Follow a relaxing pre-sleep routine
Poor sleep quality is as stressful as insufficient sleep. A soothing pre-sleep routine can help induce sound sleep. After a stressful day, you need to relax and calm your mind before you go to bed. Forget about office work, stress, strain, anxiety, and relax your mind. Pursue your hobby, read a book, watch television, take a bath, make diary entries, whatever eases your mind.
Choose suitable mattress, pillow, and sheet for good sleep
When considering your options about how to sleep better at night, pay attention to what you sleep on and your other bedding accessories. The quality of your mattress, pillow, body pillow and bedsheet plays an important role in helping you sleep well at night. A hard, uncomfortable bed, worn out saggy pillows, rough bedsheets may keep you awake all night, interfering with good quality sleep.
People who love to hold on to something while they sleep or pregnant women may prefer a body pillow to keep them comfortable. Synthetic materials may be uncomfortable to sleep on as they retain heat. Natural materials like cotton have higher breathability and may be the best choice of material for sheets. Wash your sheets and pillow covers at regular intervals to keep them clean and fresh smelling to get an enjoyable sleeping experience.
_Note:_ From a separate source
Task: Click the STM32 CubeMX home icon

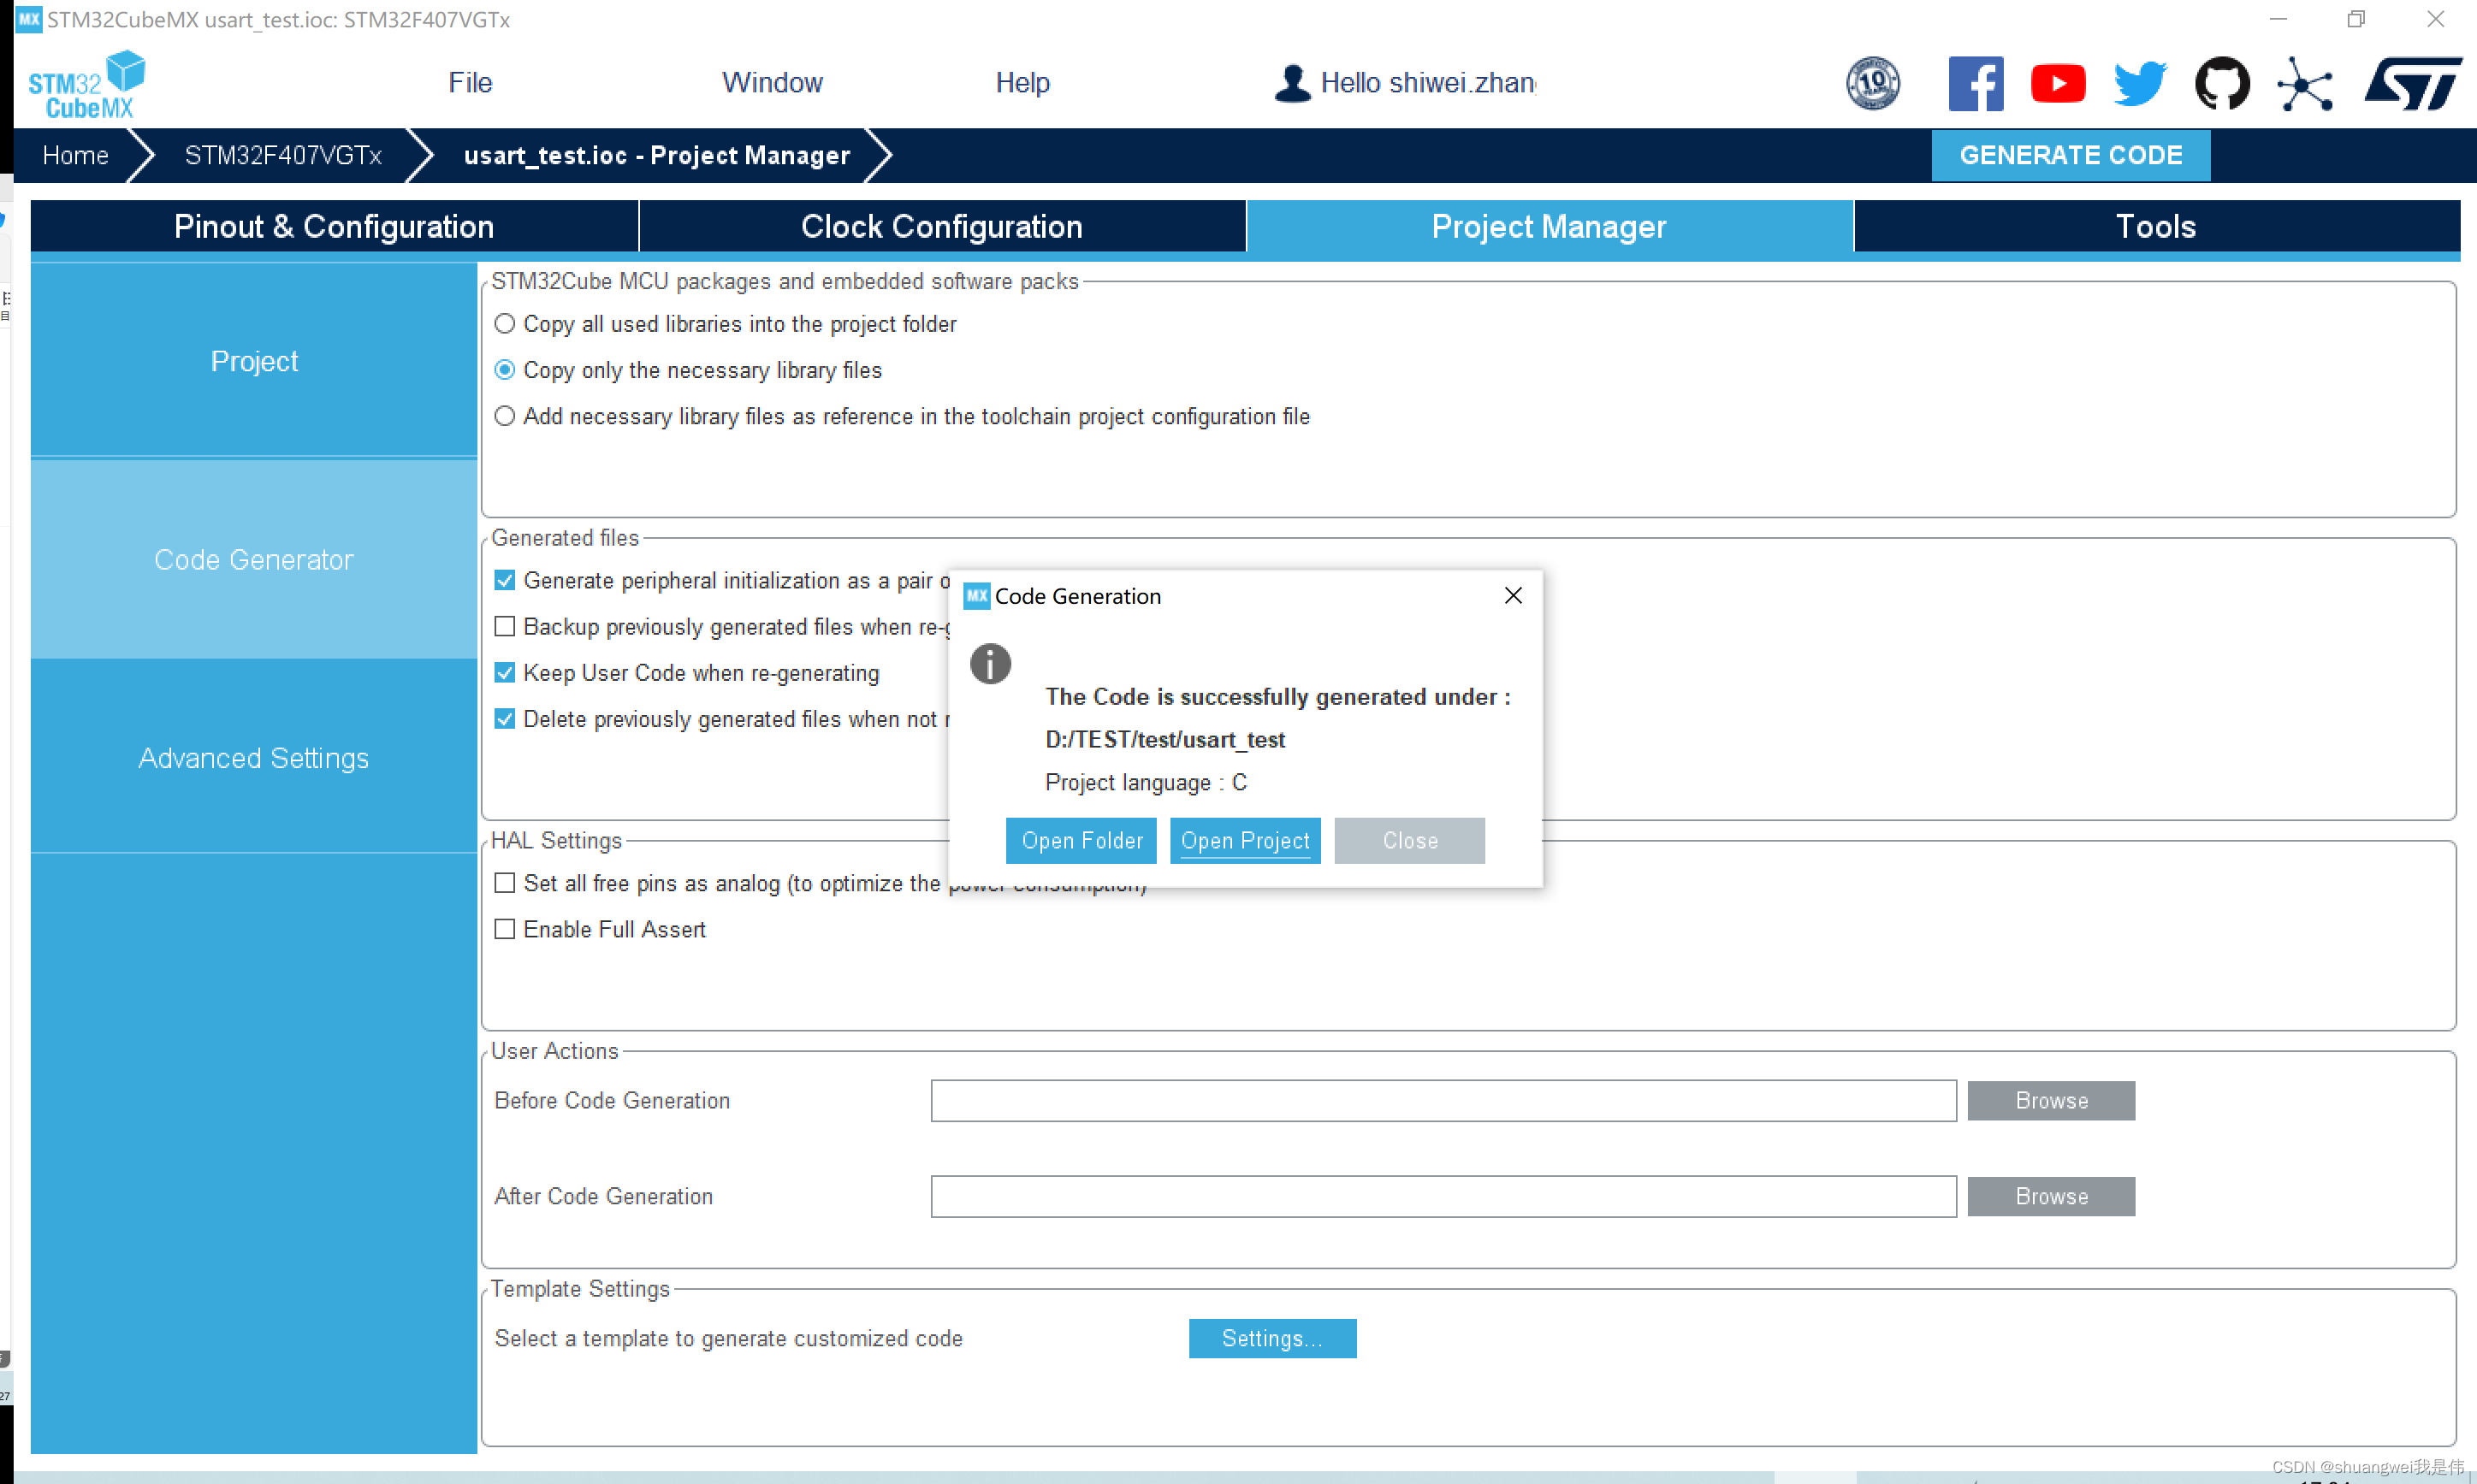Action: click(x=88, y=83)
Go to bed when you are tired
Following a sleep routine is extremely healthy, but every day may not be the same. Tossing and turning in bed because it's sleep-o-clock can be frustrating. Sleep quality is more important than hours of bedtime.
Watching the clock ticking can increase your anxiety because you cannot force sleep on yourself. The best way out is to hit the bed when you are truly tired. If you cannot sleep even after twenty minutes of going to bed, try some light reading, or listen to music to soothe your brain and relax.
Physical activities have a direct relationship with sleep. When your body is tired, it will require rest, and that will help you fall asleep. Exercise is not only important for maintaining good health but also for improving sleep quality. However, the time when you exercise is important. Exercise increases body temperature, heart rate, and adrenaline levels. Therefore, it is considered better not to exercise at least three hours before bedtime. Exercising early in the morning is considered the best practice.
Control the fluid intake before bedtime
Rushing to the bathroom at night can be a major setback for a healthy sleep routine. It is important to keep the body hydrated and drink a lot of fluid during the day but try to limit it at night. Cut down your fluid intake at least two hours before bedtime. Studies show drinking water at night before going to bed has no significant advantages. It may lead to nocturia or an increased urge to urinate at night. Sleep disruption can negatively affect the mood or result in inadequate sleep.
Avoid food and beverages that interfere with sleep
Avoid coffee, chocolates, tea, energy drinks, and other caffeinated products at night. Caffeine is known to stimulate the central nervous system. Thus, it boosts the feelings of alertness and keeps you awake and energized, causing trouble in falling asleep.
Some other things to avoid at night for better sleep are spicy food, nicotine, sugar-rich food, fatty foods, ultra-processed foods, and alcoholic drinks.
Foods that promote good sleep are calcium-rich food like warm milk and yoghurt, almond, walnut, chamomile tea, kiwi, fish, and fibre-rich foods.
Follow these sleep tips to improve your sleep quality at night. Wake up refreshed, ready to greet a new day with an active and agile mind and body!